De zondag had voor ons een heel ander rooster. Mama ging elke zondag reeds vroeg naar de mis in de grote kerk. Om kwart na zes waren de tantes reeds daar, om mee te gaan naar de mis van halfzeven. Zo tegen kwart voor acht waren ze weer thuis. Dan werd de koffie gemaakt en de tantes dronken hun tasje mee. Waarna ze bergop verdwenen.
In de meimaand was er mis in de Kapel en dat was veel dichterbij.
Opstaan en eten verliep naar het oude recept . De zondaagse kleren moest mama voor ons uit de kast nemen en die zette ze den avond tevoren reeds klaar op onzen stoel aan ons bed.
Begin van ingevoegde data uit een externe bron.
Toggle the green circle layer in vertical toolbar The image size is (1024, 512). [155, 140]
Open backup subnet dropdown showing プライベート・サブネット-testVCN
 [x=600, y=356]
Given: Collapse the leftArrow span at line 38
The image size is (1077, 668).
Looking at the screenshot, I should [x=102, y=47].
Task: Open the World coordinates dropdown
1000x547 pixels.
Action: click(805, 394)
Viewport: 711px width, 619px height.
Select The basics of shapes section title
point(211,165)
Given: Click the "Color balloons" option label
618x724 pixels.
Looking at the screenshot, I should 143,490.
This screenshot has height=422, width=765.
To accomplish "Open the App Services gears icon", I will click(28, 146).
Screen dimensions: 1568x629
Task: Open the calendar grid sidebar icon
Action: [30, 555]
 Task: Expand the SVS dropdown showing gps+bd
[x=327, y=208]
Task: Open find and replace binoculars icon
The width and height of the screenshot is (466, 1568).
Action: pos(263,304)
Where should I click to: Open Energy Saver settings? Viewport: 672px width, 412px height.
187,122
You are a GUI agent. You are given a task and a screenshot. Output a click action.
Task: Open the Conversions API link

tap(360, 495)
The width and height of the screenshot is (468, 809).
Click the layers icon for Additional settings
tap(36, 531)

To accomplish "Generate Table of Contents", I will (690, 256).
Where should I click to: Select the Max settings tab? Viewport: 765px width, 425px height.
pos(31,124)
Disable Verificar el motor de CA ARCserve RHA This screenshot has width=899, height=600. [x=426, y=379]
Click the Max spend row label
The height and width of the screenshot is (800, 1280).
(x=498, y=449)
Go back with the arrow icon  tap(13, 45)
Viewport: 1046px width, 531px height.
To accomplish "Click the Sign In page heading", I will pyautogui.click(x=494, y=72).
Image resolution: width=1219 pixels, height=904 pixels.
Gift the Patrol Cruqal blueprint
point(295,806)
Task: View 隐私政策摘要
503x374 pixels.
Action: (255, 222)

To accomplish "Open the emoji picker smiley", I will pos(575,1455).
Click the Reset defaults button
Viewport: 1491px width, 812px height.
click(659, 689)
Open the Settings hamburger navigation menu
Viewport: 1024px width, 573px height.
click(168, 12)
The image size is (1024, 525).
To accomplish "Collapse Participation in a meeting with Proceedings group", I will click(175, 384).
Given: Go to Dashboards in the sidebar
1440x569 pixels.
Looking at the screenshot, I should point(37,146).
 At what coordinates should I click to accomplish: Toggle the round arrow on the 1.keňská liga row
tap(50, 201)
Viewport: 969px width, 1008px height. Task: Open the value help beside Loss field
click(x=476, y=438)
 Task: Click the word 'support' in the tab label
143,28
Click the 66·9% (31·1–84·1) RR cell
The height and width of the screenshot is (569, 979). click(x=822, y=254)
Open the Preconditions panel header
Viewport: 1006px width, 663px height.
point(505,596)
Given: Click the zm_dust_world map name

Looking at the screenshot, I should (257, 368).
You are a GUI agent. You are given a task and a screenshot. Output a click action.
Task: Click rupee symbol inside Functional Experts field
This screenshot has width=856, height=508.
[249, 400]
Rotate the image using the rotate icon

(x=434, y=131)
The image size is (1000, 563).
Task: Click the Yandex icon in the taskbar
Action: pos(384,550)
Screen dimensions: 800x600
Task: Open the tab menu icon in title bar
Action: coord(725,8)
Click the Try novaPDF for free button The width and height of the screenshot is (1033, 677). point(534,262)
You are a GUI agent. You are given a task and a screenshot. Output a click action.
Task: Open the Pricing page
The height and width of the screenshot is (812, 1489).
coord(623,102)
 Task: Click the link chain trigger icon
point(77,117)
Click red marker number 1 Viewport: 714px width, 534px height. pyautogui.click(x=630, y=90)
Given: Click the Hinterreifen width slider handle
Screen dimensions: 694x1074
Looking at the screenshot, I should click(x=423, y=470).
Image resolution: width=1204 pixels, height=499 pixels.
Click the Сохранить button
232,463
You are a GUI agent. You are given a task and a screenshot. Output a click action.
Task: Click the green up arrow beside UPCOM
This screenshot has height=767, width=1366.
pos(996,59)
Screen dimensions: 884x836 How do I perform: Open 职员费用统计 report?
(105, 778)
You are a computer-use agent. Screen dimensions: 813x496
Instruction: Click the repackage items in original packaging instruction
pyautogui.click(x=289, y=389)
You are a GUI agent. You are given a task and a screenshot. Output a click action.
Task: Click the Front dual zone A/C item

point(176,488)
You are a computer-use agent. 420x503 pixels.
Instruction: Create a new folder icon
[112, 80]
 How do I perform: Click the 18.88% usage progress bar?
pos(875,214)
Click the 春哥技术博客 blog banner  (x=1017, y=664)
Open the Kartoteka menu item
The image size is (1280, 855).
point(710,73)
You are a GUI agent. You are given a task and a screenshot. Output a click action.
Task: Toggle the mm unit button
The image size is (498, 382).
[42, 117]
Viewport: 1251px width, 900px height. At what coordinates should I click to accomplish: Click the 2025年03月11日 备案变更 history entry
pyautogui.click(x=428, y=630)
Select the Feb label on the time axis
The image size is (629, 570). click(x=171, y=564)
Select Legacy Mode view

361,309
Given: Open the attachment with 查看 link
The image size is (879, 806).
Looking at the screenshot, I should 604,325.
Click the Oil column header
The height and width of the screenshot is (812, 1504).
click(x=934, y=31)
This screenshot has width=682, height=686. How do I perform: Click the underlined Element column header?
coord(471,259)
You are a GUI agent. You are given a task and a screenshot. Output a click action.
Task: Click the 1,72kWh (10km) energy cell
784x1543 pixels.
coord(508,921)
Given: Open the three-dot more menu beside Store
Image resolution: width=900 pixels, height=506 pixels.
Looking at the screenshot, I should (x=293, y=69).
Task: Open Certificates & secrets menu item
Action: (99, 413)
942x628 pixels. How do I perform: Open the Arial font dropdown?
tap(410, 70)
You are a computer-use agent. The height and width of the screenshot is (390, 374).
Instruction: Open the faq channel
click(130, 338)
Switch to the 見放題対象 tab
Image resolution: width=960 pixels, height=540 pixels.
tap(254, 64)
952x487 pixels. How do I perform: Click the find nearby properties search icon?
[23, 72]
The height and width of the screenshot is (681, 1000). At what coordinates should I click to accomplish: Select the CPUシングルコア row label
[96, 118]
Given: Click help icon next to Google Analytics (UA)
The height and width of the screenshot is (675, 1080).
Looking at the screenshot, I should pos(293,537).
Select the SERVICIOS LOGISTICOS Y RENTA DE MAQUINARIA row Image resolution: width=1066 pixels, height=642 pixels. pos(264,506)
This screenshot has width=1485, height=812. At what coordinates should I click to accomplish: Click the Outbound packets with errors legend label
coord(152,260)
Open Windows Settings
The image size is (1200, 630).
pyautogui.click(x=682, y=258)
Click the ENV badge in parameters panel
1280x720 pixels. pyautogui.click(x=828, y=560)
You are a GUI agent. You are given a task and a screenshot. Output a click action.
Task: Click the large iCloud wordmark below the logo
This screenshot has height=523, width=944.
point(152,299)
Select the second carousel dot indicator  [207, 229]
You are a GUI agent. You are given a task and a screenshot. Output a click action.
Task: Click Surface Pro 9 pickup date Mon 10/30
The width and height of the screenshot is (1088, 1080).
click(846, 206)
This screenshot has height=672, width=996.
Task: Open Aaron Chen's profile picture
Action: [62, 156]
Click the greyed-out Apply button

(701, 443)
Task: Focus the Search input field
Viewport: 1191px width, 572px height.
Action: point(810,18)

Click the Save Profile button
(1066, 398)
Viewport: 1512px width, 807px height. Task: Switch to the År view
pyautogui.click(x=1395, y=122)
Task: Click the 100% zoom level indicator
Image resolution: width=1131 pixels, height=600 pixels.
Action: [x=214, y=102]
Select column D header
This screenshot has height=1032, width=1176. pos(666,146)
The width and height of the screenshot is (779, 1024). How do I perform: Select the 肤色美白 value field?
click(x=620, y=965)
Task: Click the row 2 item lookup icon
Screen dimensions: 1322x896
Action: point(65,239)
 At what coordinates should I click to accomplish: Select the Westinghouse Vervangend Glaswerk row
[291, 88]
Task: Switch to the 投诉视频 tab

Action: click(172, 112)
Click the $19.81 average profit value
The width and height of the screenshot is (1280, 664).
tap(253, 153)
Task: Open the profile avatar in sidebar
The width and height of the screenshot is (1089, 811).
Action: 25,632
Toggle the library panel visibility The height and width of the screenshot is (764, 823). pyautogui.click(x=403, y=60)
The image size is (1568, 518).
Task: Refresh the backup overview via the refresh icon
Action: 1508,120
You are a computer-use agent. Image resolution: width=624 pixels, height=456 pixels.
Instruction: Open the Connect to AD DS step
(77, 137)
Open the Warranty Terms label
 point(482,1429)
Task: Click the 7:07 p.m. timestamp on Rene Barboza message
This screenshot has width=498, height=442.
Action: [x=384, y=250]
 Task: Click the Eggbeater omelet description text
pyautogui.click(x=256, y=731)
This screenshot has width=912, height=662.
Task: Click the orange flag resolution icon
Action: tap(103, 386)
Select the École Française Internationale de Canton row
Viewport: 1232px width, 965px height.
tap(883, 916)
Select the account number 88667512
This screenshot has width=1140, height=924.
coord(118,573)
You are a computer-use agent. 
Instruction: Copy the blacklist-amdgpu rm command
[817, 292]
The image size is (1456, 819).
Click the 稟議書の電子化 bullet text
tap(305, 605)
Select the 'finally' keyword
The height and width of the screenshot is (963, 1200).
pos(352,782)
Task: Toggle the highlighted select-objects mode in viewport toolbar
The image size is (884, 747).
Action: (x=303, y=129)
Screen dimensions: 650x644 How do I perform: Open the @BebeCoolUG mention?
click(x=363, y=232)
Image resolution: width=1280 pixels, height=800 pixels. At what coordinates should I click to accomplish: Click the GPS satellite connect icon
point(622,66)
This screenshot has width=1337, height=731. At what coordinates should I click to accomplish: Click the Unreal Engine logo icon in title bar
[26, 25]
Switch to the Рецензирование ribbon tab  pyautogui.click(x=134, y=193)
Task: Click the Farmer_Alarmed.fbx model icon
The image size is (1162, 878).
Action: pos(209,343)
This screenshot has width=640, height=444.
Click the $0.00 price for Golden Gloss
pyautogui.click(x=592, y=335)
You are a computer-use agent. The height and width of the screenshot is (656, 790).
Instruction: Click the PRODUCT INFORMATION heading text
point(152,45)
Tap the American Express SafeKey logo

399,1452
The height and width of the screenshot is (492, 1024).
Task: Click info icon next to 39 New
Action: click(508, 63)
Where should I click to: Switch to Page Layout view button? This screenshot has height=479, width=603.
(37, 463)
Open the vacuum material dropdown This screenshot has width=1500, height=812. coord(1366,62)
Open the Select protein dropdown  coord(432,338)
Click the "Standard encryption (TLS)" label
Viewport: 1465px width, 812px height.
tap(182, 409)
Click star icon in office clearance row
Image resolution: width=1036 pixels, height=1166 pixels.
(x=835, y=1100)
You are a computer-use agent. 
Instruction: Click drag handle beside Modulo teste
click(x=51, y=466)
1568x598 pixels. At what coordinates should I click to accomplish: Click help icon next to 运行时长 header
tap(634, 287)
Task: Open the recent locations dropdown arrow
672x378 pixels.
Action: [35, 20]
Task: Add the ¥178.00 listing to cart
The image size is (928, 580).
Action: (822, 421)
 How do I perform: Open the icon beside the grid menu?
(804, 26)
Het wit hemd met stijven col erboven op. Onze schoenen stonden geblonken klaar om aan te doen. Als we in onze zondagkleren rondliepen waren we zo fier als een pauw. Want in die kleren hadden we zakken.
In de week liepen we meest in gebreide pulls,met een korte broek,
Het is een paar jaar de mode geweest dat er pofbroeken of golfbroeken gedragen werden, maar veel gemak hadden we er niet aan. Vooral dat bandje onder onze knie stoorde erg. We hadden liever onze gewone broeken, waar ge mee op de grond mocht ravotten zonder dat het was van :“ Pas op voor uw schoon broek!“
In al die broeken waren ook zakken.
Daar zat onze zakdoek in. Meer een vod die voor alles en nog wat diende behalve de neus in snuiten, daarvoor diende onze mouw. Onze marbels, en een stuksken koord of een elastieksken of een knoop allemaal schatten in onze kinderogen.
In den uitkomen, in den tijd van de meikevers, stak in een stekskendoosje onzen besten preekheer, met een bladje van de haag erbij. Hij was al vast gebonden met een stukje garen aan zijn achterpoot. Maar in ons zondagkostuum stak alleen maar een propere verse zakdoek, en de cent voor het stoelkensgeld.
Toen het uur daar was, vertrokken we in groep naar de mis. Samen hand in hand, zoals het ons opgelegd was, juist voor papa, die op een paar passen volgde.
Langs de zijkant gingen we de kerk binnen, maakten een kruisken met wijwater uit den arduinen wijwaterbak ,en namen dan plaats aan één van de zijkapellen, schoon op een rij. Vandaar konden we de paster, in zijn met goud versierde kazuifel, bezig zien.
Ons stoelkensgeld had mama reeds in onze zakken gestoken, zodat we niet moesten zoeken. Af en toe deed de Suisse zijn tournee, gehuld in zijn met – zilver – afgeboorde – zwarte mantel, met zijn lange lans in de hand en zijn rode sjaal over zijn buik. Een angstaanjagende persoonlijkheid.
Na een preek, waarvan we niets verstonden, en die urenlang duurde, was het niet lang meer of met een kruisken waren we op weg naar huis.
We klauterden terug den Hooiweg op alsof dit bergaf ging. Zo waren we dat bergsken gewoon.
Soms moesten we een brood meebrengen van bij den bakker. Een wit boerenbroodje of twee, naargelang. Telkens zochten we in de rij broden dat uit dat veel raakkanten had.
Het brood werd in een papier van de rol gewikkeld en zo onder den arm mee gedragen den bergop. Maar, als papa er niet bij was, waren we nog geen twintig meter ver of het papier werd aan één kant opengetrokken. Er werd naar het zachte raakvlak gevoeld . Eens dat ’t gevonden was, trokken we er een deel van ‘t vel af en begonnen we muisje te spelen. En lekker dat het was.
Het kon soms voorkomen, als de muisjes toch tot diep in het brood hadden gepeuterd, dat mama zei dat ze dat niet graag had. Maar dat gold maar voor een paar dagen. Ze nam dan deze kant om het brood te beginnen en gaf die dan aan de schuldige. Maar dat was geen straf, want juist dat hadden we ‘t liefst aan het brood.
De Zondag werd er ook iets meer zorg besteed aan ’t eten ’s middags terwijl wij nu eerst onze jassen moesten ruilen voor onze pull-overs, onze broek moesten we niet omwisselen. De schone schoenen werden geruild voor de veel gemakkelijker zittende sandalen.
Brute spelletjes zoals met den dop mochten dan niet, en knutselen en zagen ook niet. We zouden ons kunnen vuilmaken en god weet wie er vandaag eens bij ons op bezoek zou komen. Meestal niemand en als er al iemand kwam, mochten we het gezelschap niet storen. Als het goed weer was werd er buiten gespeeld.